I've had an idea regarding command rules, which have been lacking from our usual weekend games. The big games, like this year's Aspern-Essling bash,  have specific command rules for armies, corps and divisions, but we don't have anything down to brigade or even battalion level. After having played Black Powder, I've been trying to think of how some of its command rules can be adapted to our rules, called Cold Steel.

I like the Black Powder element of giving generals randomly generated attributes by rolling 2d6, which affects the issuing of orders, irrespective of the quality of the troops being led. In our weekend game rules, each side gets one divisional general and one cavalry general and that's it. These generals are cookie cutter types, each adding a +1 bonus to an unit the general is attached to for actions like attack, defense, morale, rallying broken troops etc. Otherwise, the general's presence on the battlefield is more or less irrelevant, the major decisions being made by the player without having to go through any command mechanism.

The rules I'm contemplating (and Tim and I will trial next Friday after I adapt them into our existing command rules) will require each brigade and each division to have a general, and for orders to be issued at the start of each turn. Each brigade or each battalion, depending on the level the order originates from, will need to roll against the ordering general's ability score on 2d6. If the result is below that general's score then the order is received and obeyed, but if it is above then the order is ignored, disobeyed or lost and that unit is free to do as it pleases, or continues with the previous order. Orders will follow the same structure as the big games, so a brigade or division will receive an order to attack, or defend, or retreat etc. etc. and that is carried out as best as circumstances allow. But if units fail to receive or obey orders, then cohesion breaks down and holes appear, leading to all sorts of table-top merriment!

The generals will also receive bonuses according to their ability scores which will be added (or subtracted!) from the units under their command when complying with their orders, as long as they are within a certain command radius.

Both these rule changes will encourage the cohesion of brigades and divisions which I feel is a more historical way of playing the game, as currently individual battalions can stray quite a distance from another under our current rules system (although, this can still be a dangerous thing to do!).

It should produce some interesting battles, I'm sure! Currently, the player with the better quality troops usually has an advantage if the numbers are relatively equal. With these rules, the potential is there for the best quality troops to be led by a general no one has any faith in, while the rawest, untried militia could be led by a real lion and be able to overcome it's handicap by the general's sheer force of personality.

The historical precedent for this in my view would be a battle like Albuera, where after deploying his troops, General Beresford took no real part in the ensuing battle, his brigade commanders taking over the tactical running of the battle in an extremely piecemeal fashion. This could be reflected in the rules by consistent failures for commands to go through by rolling above the commander's 2d6 score.
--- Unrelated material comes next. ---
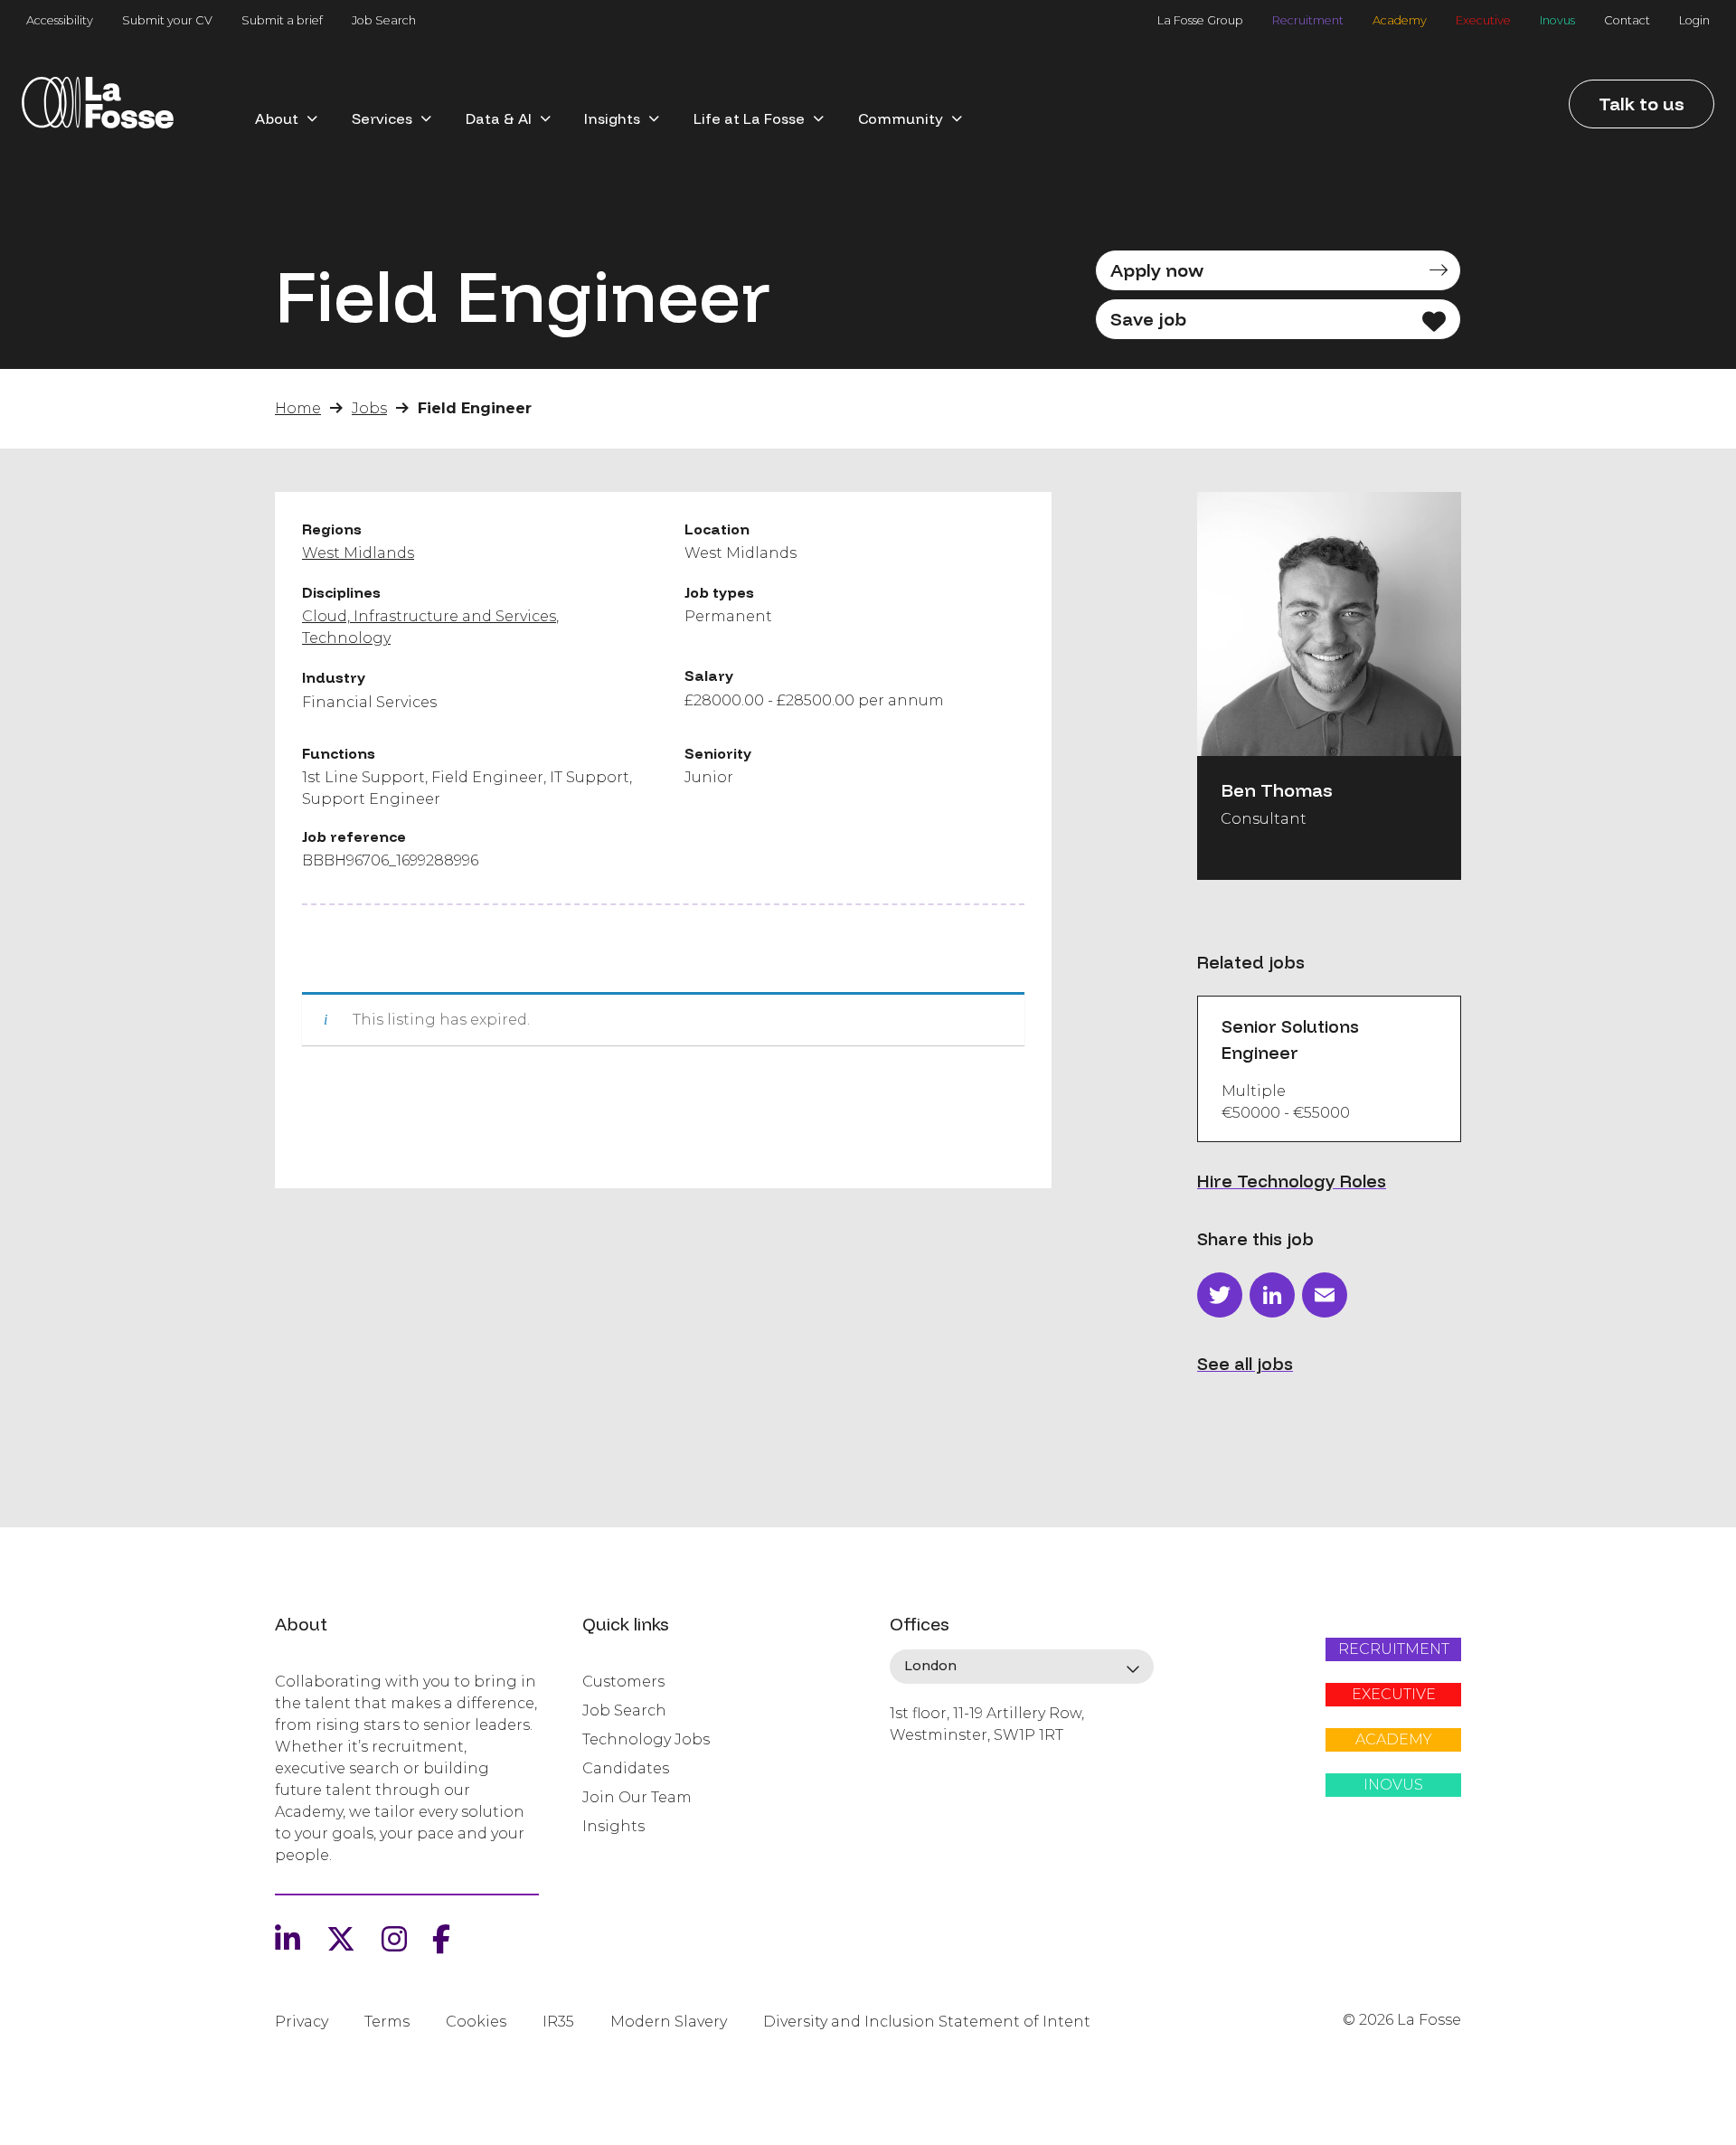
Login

On the other hand, General Zayas was in command of the Spanish troops on the allies' southern flank and disobeyed his orders to redeploy to the north when he saw the threat approaching his position. He took it on his own initiative to refuse the line and deploy his troops into line and pour fire into the approaching French. He didn't try to do any fancy maneuvering beyond his troops' abilities, but kept them at their posts until the rest of the army could redeploy to meet this threat. This would be reflected in the lower quality troops benefiting from the increased bonuses of a general with a high 2d6 command score, which would be added to his command's morale checks and combat scores.

It may change the way the game is played, but I'm hoping for something a little more historical, but at the same time, more enjoyable, bringing an element of randomness that our rules currently don't have. I don't want to have quite the level of randomness that Black Powder has where the dice are the 3rd player, but I think the element of the Fog of War in our rules is missing to a degree. I still have to resolve a couple of outstanding issues before a usable draft can be trialled next Friday, but I'm optimistic that it'll work and that it'll improve our already enjoyable rules.


  1. Sounds an interesting idea, will definatly take away the helicopter view that blights so many games. I'm all for trying to give players that random effect. The last French Revolution game we played, Rich who uses his own rules introduced a fog of war. We didn't take any figures off the table, he just wrote the casualties down and we tried very unsuccessfully to remember them. I was very suprised as to how much this influenced us. I was the French and stood firing for a lot longer than I normally would have done, which is what should have happaned. Just an idea, give that a go.

  2. Interesting, I've often found that the most interesting command arrangements arise when you have a group of players playing. Team games really add a new layer of play to the simplest of games. It does rely on getting more fellows around the table though- not always easy.

  3. I play solo so I are forced to make a similar thing to that outlined by you. From my experience, try to devise a system in which the orders do not change every turn in a unrealistic way. Orders were not easily changed in the heat of the battle!